Loyalist involvement
Between 1996-1999, Tweed was involved in the Harryville dispute when loyalists picketed a Catholic church in Ballymena.

On 8 June 2006, at a Ballymena Borough Council meeting, Tweed said that he "questioned the upbringing" of a 15-year-old Catholic, Michael McIlveen, who had recently been murdered in Ballymena in a sectarian attack. He also claimed people linked to the victim's family had been involved in intimidation of Protestants after the murder.

Legal issues
On 29 October 1997, shortly after his election to Ballymena Council, Tweed was fined at Coleraine magistrates court for assaulting a man in a pub.

On 22 September 2007, Tweed was stopped while driving a car under the influence of alcohol. On 21 January 2008, North Antrim Magistrates Court banned him from driving for a year and handed down a £250 fine.

Sexual abuse cases
In January 2009, Tweed was charged with ten sex offences against two young girls, spanning an eight-year period; he was acquitted in May 2009.

He was acquitted on 27 November 2012 of one charge of indecent assault on a child.

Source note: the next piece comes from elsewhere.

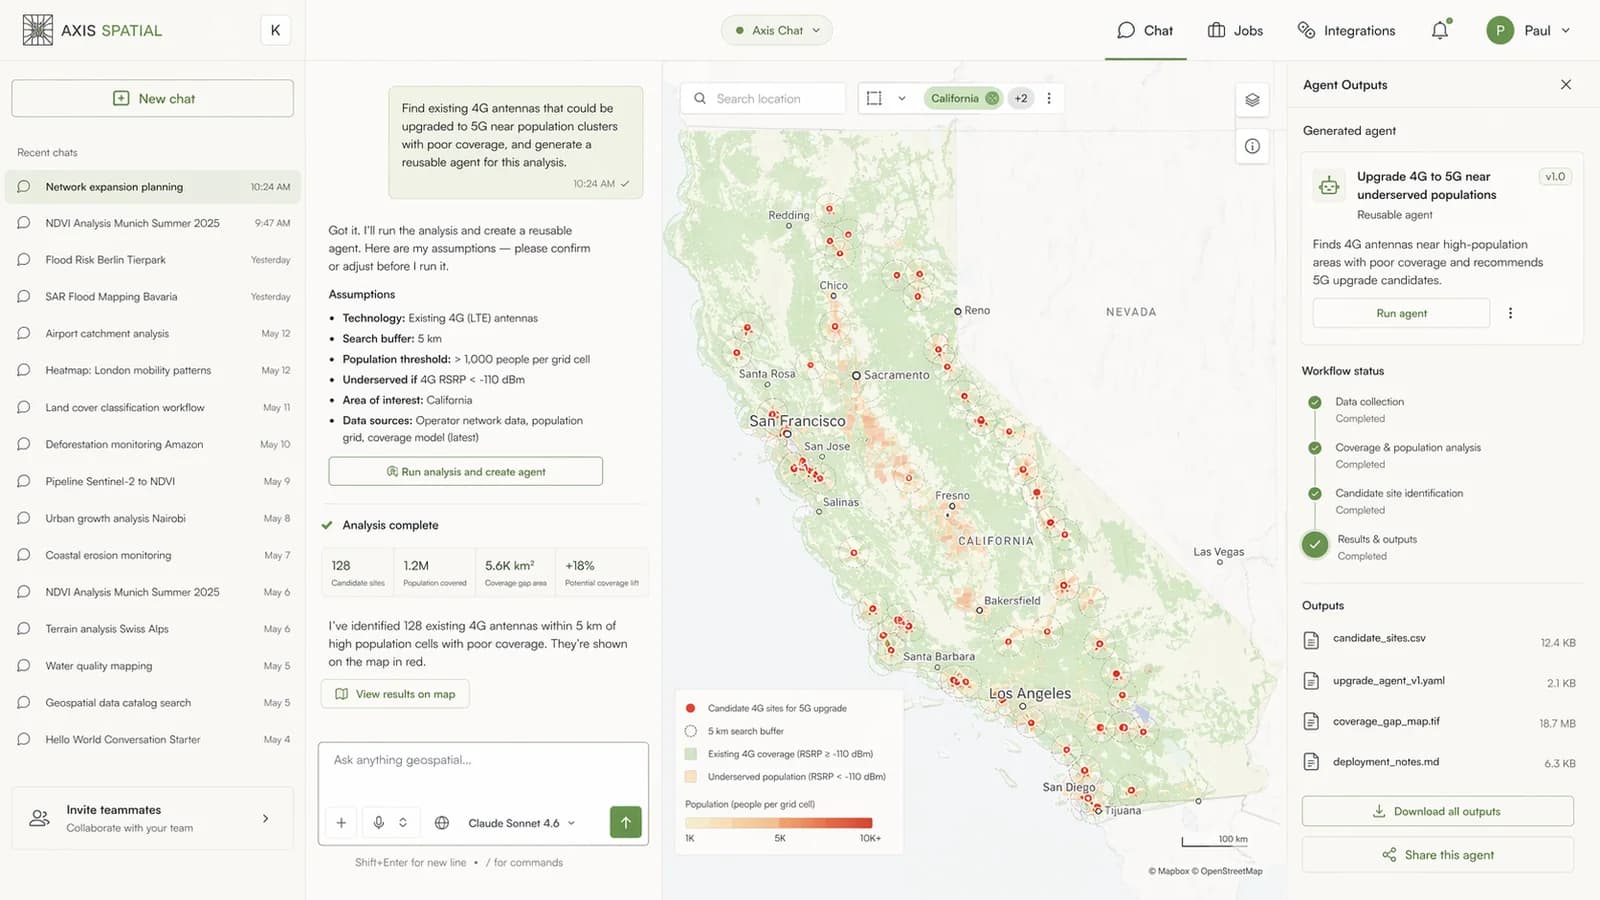
Task: Open the attachment plus icon in chat input
Action: [341, 822]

On 28 November 2012, he was convicted on 13 counts of gross indecency, indecent assault of two young girls and inciting gross indecency, spanning an eight-year period from 1988 onwards. His conviction was quashed on 25 October 2016, due to issues around presentation of evidence of bad character. As he had served almost 4 years in prison he was not retried. in November 2021 Tweed's stepdaughter Amanda Brown spoke on BBC Radio Ulster TalkBack programme, of the alleged sustained sexual abuse she suffered at his hands. She questioned the appeal process and explained the reason she was unable to face a further court case. Brown called on the prominent politicians who eulogised him at the time of his death to reconsider their remarks. Her siblings have also spoken of their alleged experiences of Tweed's sexual abuse,  Victoria and Catherine Alexander Tweed waived their right to anonymity to speak of this abuse. 

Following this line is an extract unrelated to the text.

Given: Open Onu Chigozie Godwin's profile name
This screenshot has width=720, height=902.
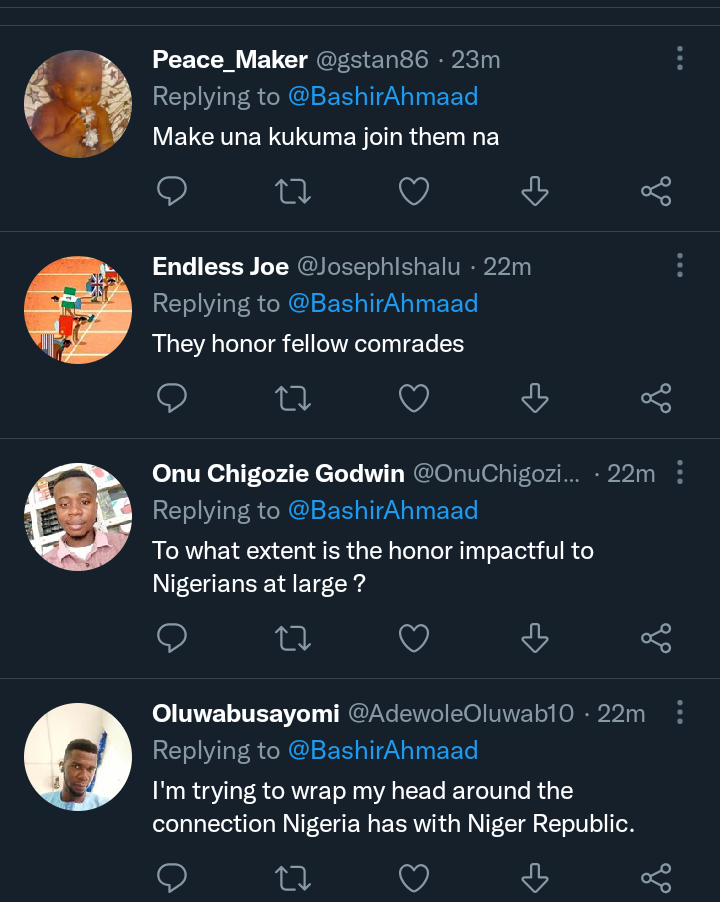Looking at the screenshot, I should [278, 473].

After the conviction was announced the Orange Order terminated his membership of the organisation. The Royal Black Institution, of which Tweed was also a member, stated it had begun the process of expelling him from its membership. Pending sentencing he remained a member of Ballymena Borough Council and of the TUV, although the party announced on 15 November 2012 that it had 'suspended' his membership "not because we doubt his innocence, but because this is what the party rules require." The TUV noted that the sex offences related "to a period long before he was a member of this party". The TUV chose one of its unsuccessful 2011 candidates, Timothy Gaston, to replace Tweed as a councillor.

Personal life
Tweed was born on a farm outside Dunloy in Ballymoney, County Antrim in November 1959. He married in 1984, he and his wife had four children; the family lived in Ballymoney. Prior to his 2012 conviction Tweed was estranged from his wife, Margaret, and had been living in Ballymena. Employed as an infrastructure supervisor for Northern Ireland Railways, he previously worked as a bouncer at a Ballymoney bar.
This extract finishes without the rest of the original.